**PROBLEM STATEMENT:** Rewrite the lines of the items below, replacing every occurrence of "Стол компьютерный" with "Компьютерный стол" and leaving everything else unchanged. Omit the pictures from your answer.

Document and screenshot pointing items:
◇ ◇ ◇ ◇ ◇

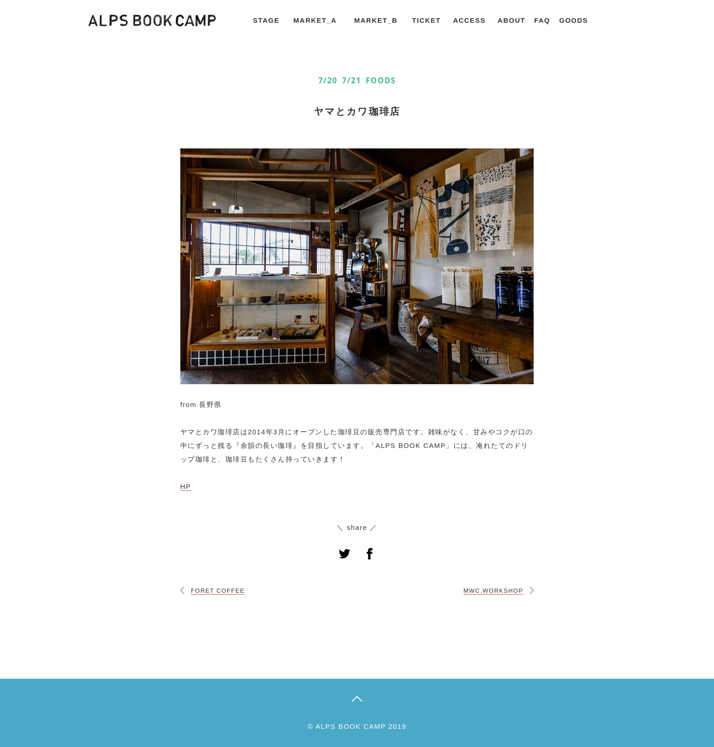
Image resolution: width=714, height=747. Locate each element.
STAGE (266, 20)
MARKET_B (376, 20)
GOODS (573, 20)
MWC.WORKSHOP (493, 590)
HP (185, 486)
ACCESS (469, 20)
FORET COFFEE (218, 590)
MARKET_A (315, 20)
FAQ (542, 20)
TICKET (426, 20)
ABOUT (511, 20)
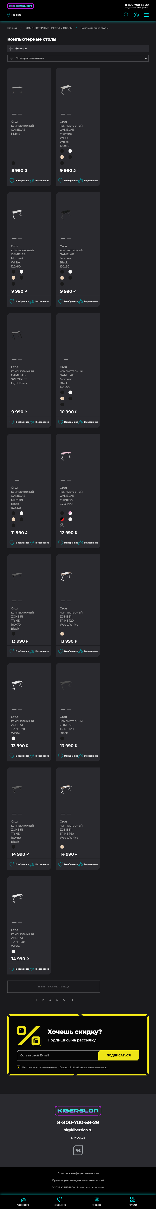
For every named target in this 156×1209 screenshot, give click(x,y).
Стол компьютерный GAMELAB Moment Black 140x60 (70, 377)
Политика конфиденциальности (78, 1172)
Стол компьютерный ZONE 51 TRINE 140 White (21, 937)
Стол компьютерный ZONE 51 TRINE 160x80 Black (21, 831)
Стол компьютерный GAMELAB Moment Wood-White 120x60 (70, 134)
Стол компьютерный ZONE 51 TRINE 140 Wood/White (70, 829)
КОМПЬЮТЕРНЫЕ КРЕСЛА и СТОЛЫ (49, 28)
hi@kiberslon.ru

◇ ◇ ◇ ◇ ◇

**RESULT:**
Image resolution: width=714, height=747. Locate each element.
STAGE (266, 20)
MARKET_B (376, 20)
GOODS (573, 20)
MWC.WORKSHOP (493, 590)
HP (185, 486)
ACCESS (469, 20)
FORET COFFEE (218, 590)
MARKET_A (315, 20)
FAQ (542, 20)
TICKET (426, 20)
ABOUT (511, 20)
For every named target in this 156×1209 screenshot, give click(x,y).
Компьютерный стол GAMELAB Moment Black 140x60 (70, 377)
Политика конфиденциальности (78, 1172)
Компьютерный стол ZONE 51 TRINE 140 White (21, 937)
Компьютерный стол ZONE 51 TRINE 160x80 Black (21, 831)
Компьютерный стол GAMELAB Moment Wood-White 120x60 (70, 134)
Компьютерный стол ZONE 51 TRINE 140 Wood/White (70, 829)
КОМПЬЮТЕРНЫЕ КРЕСЛА и СТОЛЫ (49, 28)
hi@kiberslon.ru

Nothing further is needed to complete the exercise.